The Path to the Nobel Prize
Part of the Special ECE Seminar Series
Modern Artificial Intelligence
Title:
The Path to the Nobel Prize
Speaker:
Richard J. Roberts
Abstract:
I will briefly describe how I became interested in science and how I almost became a professional billiards player. Following my early interests in chemistry, and my pursuit of a Ph.D. in chemistry I became fascinated with biology and read a book, “The Thread of Life” by John Kendrew that led to my becoming a molecular biologist. I will describe the research that led to the discovery of RNA splicing, which turned out to be a temporary diversion from my real interests in DNA restriction and modification. With a keen interest in sequencing DNA I became heavily involved in using computers and was a pioneer in what is now called bioinformatics. In the RM field many discoveries have been made including, most recently, some exciting findings on bacterial methylomes.
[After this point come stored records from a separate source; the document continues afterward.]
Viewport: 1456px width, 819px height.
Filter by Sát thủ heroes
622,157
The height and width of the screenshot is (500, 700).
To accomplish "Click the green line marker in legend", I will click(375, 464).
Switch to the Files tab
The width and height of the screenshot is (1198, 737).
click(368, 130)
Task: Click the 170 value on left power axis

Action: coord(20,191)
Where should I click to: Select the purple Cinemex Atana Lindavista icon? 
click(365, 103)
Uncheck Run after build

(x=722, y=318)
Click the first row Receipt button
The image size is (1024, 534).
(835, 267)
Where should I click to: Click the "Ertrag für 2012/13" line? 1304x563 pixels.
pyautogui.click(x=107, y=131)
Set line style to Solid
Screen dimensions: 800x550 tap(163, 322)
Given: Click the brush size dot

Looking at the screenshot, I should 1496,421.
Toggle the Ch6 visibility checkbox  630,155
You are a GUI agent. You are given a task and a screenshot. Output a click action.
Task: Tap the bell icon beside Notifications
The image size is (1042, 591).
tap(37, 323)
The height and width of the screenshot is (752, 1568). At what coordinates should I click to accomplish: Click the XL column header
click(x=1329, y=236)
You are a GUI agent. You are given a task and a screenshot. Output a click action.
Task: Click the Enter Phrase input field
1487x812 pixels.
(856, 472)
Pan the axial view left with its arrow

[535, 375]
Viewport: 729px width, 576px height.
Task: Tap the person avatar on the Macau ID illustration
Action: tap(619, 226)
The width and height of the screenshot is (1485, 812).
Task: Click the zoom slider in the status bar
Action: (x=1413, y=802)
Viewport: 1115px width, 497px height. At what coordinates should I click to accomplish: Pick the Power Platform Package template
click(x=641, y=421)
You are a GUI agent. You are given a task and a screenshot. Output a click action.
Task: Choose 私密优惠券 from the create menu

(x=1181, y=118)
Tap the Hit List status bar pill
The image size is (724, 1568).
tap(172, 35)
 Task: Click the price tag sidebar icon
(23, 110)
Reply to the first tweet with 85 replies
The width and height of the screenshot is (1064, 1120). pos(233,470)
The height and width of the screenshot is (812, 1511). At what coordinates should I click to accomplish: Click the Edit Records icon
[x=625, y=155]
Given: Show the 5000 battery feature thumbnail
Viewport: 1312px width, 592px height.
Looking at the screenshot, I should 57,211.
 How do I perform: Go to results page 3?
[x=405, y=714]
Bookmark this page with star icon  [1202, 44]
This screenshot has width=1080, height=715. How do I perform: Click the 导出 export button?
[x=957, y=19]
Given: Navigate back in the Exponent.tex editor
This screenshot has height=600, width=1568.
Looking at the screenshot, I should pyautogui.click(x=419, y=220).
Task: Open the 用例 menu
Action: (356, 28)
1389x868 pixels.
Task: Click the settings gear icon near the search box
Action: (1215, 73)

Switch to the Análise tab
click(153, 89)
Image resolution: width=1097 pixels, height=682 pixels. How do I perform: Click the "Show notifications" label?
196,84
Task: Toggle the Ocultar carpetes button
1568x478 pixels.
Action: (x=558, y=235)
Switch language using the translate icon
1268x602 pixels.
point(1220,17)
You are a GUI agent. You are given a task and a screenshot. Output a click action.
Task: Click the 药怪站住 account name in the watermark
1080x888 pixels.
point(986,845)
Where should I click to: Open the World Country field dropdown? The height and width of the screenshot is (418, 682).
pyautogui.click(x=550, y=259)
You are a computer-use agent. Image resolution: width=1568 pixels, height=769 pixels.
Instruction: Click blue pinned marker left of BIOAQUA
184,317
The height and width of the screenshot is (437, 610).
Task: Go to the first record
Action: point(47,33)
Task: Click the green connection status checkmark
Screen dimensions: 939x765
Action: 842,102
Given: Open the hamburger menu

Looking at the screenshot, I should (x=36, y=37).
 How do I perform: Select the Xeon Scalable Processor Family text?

My career has spanned traditional academic research to more commercially inspired ventures. Since I now work at New England Biolabs, a for-profit company, I will describe its origins, its philosophy towards business and life, and how commercial success can fund innovative research. One theme running through my career has been a lack of respect for dogma and a keen sense of questioning everything that people tell me they already know.
Bio:
Dr. Richard J. Roberts is the Chief Scientific Officer at New England Biolabs, Beverly, Massachusetts. He received a Ph.D. in Organic Chemistry in 1968 from Sheffield University and then moved as a postdoctoral fellow to Harvard. From 1972 to 1992, he worked at Cold Spring Harbor Laboratory, eventually becoming Assistant Director for Research under Dr. J.D. Watson. He began work on the newly discovered Type II restriction enzymes in 1972 and these enzymes have been a major research theme. Studies of transcription in Adenovirus-2 led to the discovery of split genes and mRNA splicing in 1977, for which he received the Nobel Prize in Medicine in 1993. During the sequencing of the Adenovirus-2 genome computational tools became essential and his laboratory pioneered the application of computers in this area. DNA methyltransferases, as components of restriction-modification systems are also of active interest and the first crystal structures for the HhaI methyltransferase led to the discovery of base flipping. Bioinformatic studies of microbial genomes to find new restriction systems are a major research focus as is the elucidation of DNA methyltransferase recognition sequences using SMRT sequencing and a new approach to m5C containing recognition sequences.